» 24 grudnia 2008, 16:23
lukasz302 mam dla Ciebie rozwiązanie problemu. Twoja kostka jest przystosowana do 3 pinowego przerywacza kierunkowskazów. Dwa piny, które masz zwarte to 12V i przewód biegnący bezpośrednio do przełącznika kierunkowskazów. W momencie, kiedy włączasz kierunkowskaz podajesz napięcie na daną stronę kierunkowskazów. Możesz zastosować zwykły przerywacz kierunkowskazów, ale jeśli podłączysz kierunki LED i tak będą świeciły na stałe ze względu na zbyt małe obciążenie, ale jeśli zastosuje przerywacz elektroniczny-będzie on działał zarówno na zwykłych kierunkowskazach żarówkowych jak i na diodowych. Trzeci pin to masa. Możesz to zweryfikować najprostszym miernikiem.

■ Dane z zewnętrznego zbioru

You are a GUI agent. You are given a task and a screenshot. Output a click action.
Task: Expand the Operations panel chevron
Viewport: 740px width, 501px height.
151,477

Jeśli chodzi o 954, miałem problem z kierunkowskazami diodowymi (świeciły ciągłym światłem). W tym modelu przerywacz jest zintegrowany z licznikiem, ale zweryfikowałem schemat i znalazłem rozwiązanie:).Przerywacz na 3 zaciski- plus, minus, obciążenie (podłączenie kierunkowskazów). Aby założyć przerywacz Led należy z niebieskiej 12-o pinowej (lub z wchodzącej bezpośrednio do licznika) kostki WYPIĄĆ szary przewód i podłączyć go do obciążenia przerywacza. Przewód ten jest za pomocą przełącznika "podawany" na lewą lub prawa stronę kierunkowskazów. Do przewodu czarnego (masa) podłączamy minus naszego przerywacza, a do przewód biało-zielony łączymy do plusa przerywacza. Dwóch ostatnich przewodów nie wypinamy/tniemy- wpinamy się na te przewody. Rozwiązanie z rezystorami jest niby prostsze, ale dobór rezystora, jego nagrzewani się i pracochłonność przemawiają za przerywaczem LED. Rezystory równolegle podłączone do kierunkowskazów diodowych pobierają energię z akumulatora i zamieniają ją w zbędne ciepło, a diody maja znikomy pobór prądu. TO DZIAŁA więc warto. Miłej zabawy i Wesołych.....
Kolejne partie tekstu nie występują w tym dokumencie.